脳の中の140億個のニューロンの活動のうち、その一部だけが、私たちの意識に上る。残りは、無意識の活動として、意識の活動を支えている。
 意識と、無意識の間には、どのような関係があるのだろうか?
 意識される情報処理の方が高等であり、無意識に起こる情報処理は下等であると考えがちであるが、実際にはそう単純ではない。実際、意識されずに起こっている脳の情報処理のプロセスは膨大であり、意識されるプロセスよりも重要な役割を持っている場合もある。
 抽象的な概念を含む、高度に発達した言語は、意識を持つ人間に特有の能力だと考えられる。ところが、言葉の発話のプロセス自体は無意識に起こる。私たちは、「大体このようなことを言おう」ということは意識しているものの、具体的にどのような言葉が出てくるかは、実際に発話してみないとわからない。
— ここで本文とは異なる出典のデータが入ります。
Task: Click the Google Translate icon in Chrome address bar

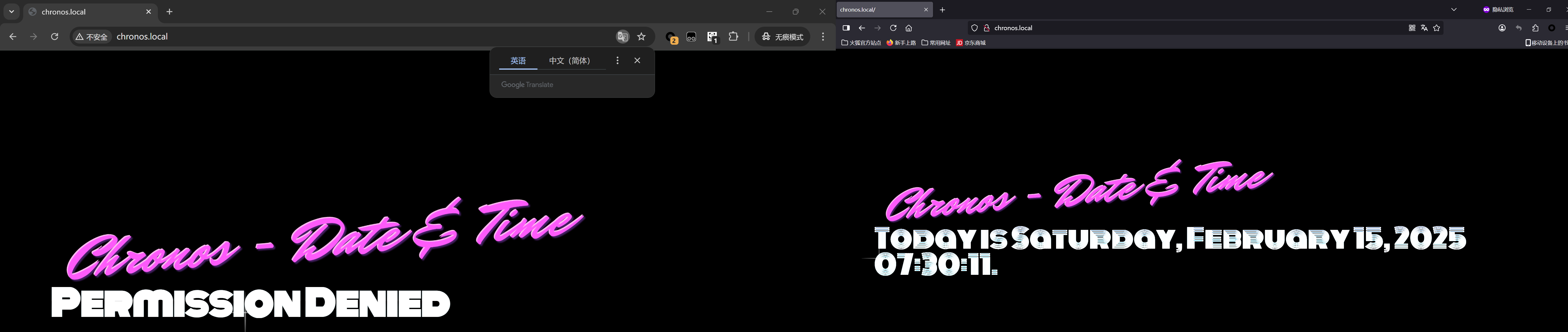Action: pyautogui.click(x=622, y=37)
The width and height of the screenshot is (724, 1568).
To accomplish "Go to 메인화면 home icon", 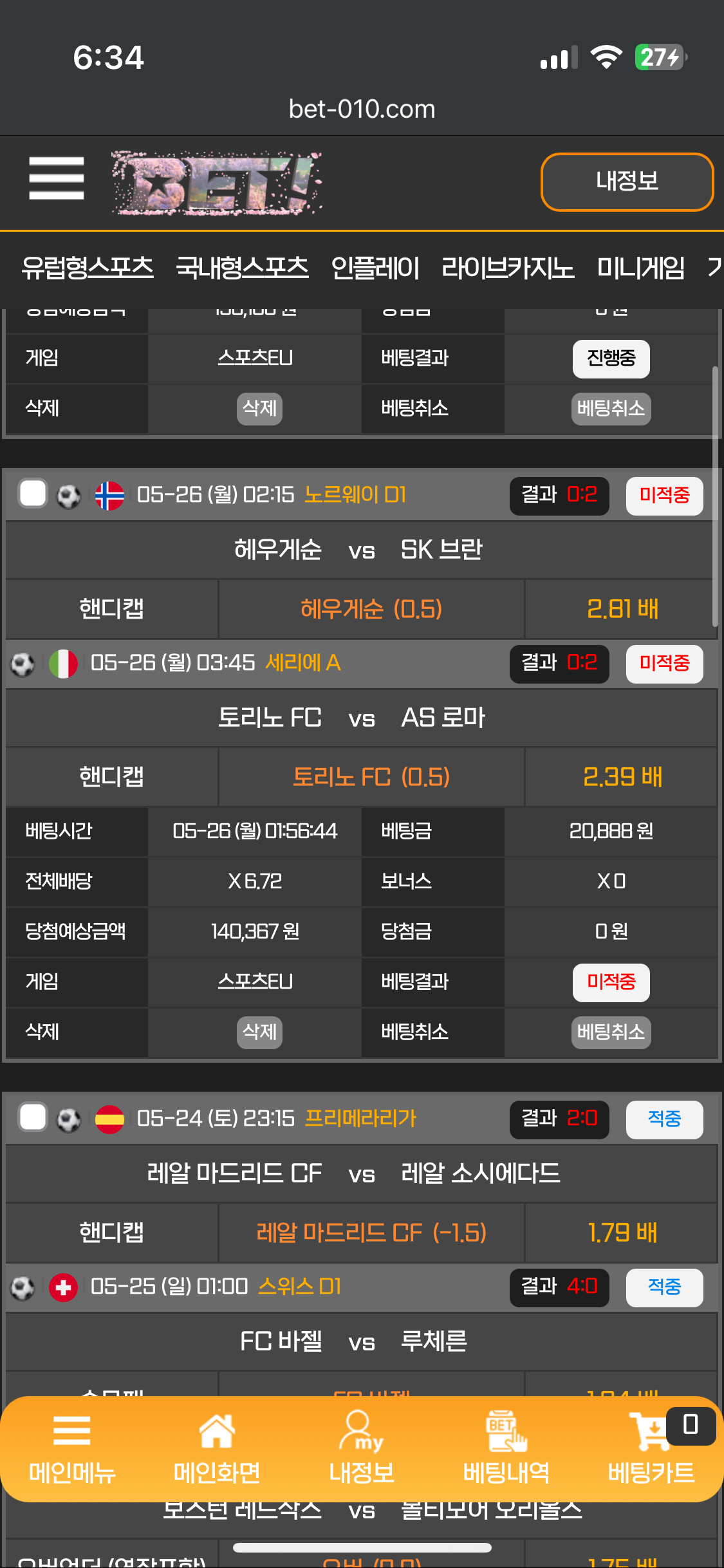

自分が発した言葉の意外性に、赤面することもある。私たちが意識的にコントロールしているのは、発話のおおよその方向性だけなのである。発話のプロセス自体が無意識に起こるということは、一般に、運動の具体的な遂行のプロセスは、無意識のうちに起こるということと関係している。発話も、口や舌の筋肉を用いた運動に他ならないからである。
 無意識は、私たちの生物としての生存に欠かすことのできない役割を持っている。林の中で蛇を見て驚くという経験を考えよう。大脳皮質の下にある、進化的に古い脳の部位である大脳辺縁系で起こる無意識の情報処理が先に起こり、「何か危険なものがある」と体が凍り付く。その後、やや遅れて、「あれは蛇だ」という大脳皮質で起こる意識的なプロセスが追い付いてくる。大脳辺縁系の情報処理は、粗いが、迅速に起こる。もし、大脳皮質の緻密だが遅い情報処理の結果を待っていたら、危険を避けることができないかもしれない。
 無意識のプロセスは、そのステップの一つ一つをあまりガチガチに意識でコントロールしない方がいいらしい。例えば、スポーツで、一番うまくいくのは、あまり運動の細部を意識せず、無意識に起こる運動プロセスを十分に開放してあげた時である。ヘタに意識すると、ぎこちない運動になってしまう。
  無意識のプロセスを開放するということは、もっとも人間らしい能力の一つである「創造性」と深く関わっている。創造性においても、発話と同様、意識のコントロールは、「だいたいこのようなものを生み出そう」という漠然としたレベルにしか及ばない。その結果、生み出されてくるものが意外で新しいものであるほど、私たちは創造性を十全に発揮したと感じる。このような時には、意識が無意識にいわば圧倒されているのである。